Happily, Andrè Schuen, our Columbus, has a somewhat firmer voice and is an equally interesting interpreter. His first scene, “Wie wildes Wogenrollen,” has an aria-like form and is quite interesting both structurally and harmonically. And it is just at this time in the oratorio that the music really takes off, moving away from the nice but somewhat staid style of the opening two numbers and becoming much more dramatic. Herzogenberg also does something here that Berlioz did quite a bit but not Wagner of this time, which is to suddenly jump keys rather than modulate smoothly, and this, too, adds interest to the work.

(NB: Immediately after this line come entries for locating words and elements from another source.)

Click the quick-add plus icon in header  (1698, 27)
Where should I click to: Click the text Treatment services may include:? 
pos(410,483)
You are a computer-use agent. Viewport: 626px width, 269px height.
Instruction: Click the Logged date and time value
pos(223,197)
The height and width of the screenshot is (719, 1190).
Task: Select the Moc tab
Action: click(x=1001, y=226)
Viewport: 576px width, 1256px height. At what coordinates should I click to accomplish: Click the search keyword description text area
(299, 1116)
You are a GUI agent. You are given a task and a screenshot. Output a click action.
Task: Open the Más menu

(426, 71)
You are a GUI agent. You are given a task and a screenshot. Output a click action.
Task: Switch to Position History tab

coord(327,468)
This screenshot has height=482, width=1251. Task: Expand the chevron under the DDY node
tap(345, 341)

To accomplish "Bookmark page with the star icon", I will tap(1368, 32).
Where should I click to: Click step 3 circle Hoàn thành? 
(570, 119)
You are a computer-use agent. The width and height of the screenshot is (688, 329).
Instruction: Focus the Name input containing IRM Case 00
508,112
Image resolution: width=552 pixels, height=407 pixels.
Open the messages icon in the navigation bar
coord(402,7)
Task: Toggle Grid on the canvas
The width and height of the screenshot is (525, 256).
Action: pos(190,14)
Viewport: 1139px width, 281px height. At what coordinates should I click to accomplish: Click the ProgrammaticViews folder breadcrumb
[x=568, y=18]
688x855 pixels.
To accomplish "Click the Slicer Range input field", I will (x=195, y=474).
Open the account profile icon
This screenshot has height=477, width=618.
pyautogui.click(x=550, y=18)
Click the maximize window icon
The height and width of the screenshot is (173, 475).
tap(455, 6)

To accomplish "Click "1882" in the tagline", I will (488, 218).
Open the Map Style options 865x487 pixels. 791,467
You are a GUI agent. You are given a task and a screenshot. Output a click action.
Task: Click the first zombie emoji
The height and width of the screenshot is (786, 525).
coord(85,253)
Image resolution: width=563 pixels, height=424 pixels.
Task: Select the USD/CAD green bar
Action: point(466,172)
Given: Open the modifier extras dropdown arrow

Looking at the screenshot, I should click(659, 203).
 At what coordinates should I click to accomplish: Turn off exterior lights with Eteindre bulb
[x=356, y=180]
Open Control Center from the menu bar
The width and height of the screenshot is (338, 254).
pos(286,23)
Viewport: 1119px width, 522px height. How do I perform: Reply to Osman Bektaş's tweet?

Tenor Michael Schade’s voice seems to have grown in size over the years, retained its lovely tone, but now has a slight spread. It’s not as bad as Butter’s wobble, but it worries me a little. Nonetheless, the music remains interesting and grows out of its melodic cells with imagination and energy. This is clearly great music, which makes it all the sadder that Herzogenberg declined as a composer during his Brahms-worship days. With the choral passage “Rohe Gewalt,” the music becomes more conventional for a few bars, but quickly picks up its dramatic pace. Much of the oratorio, at this point, is underscored by accented whacks of the timpani. Part Two begins with a lovely cello solo that evolves into a cello-flute duet. This leads into an extended scene for Columbus, “Wie blinkt mit feuergleichen Schäumen,” which builds up from lyricism to drama and back again, modeled to some extent on the Flying Dutchman’s entrance aria, “Die frist ist Um,” despite its very original melodic line. This second part has much less choral music and many more solo passages, including a duet for Columbus and Fernando, “Genug, Fernando, sei gefasst!” Sadly, the Bootsmann makes another appearance in this section as well. But this later portion of the cantata is, again, very interesting music, turning more lyrical and less dramatic as it moves towards the finish. Just before the finale is an interesting trio for the three solo singers with chorus written in counterpoint—a nice touch. Except for the quicker tempo (and lots of timpani), the final chorus seemed to be a model for the ending of Mahler’s “Resurrection” Symphony, with its interesting rising chromatics.
All in all, I liked this piece very much. I’d give it six fish easily were it not for Butter’s wobble and the slight unsteadiness of the other two soloists, but it’s still a piece of music I wouldn’t want to live without.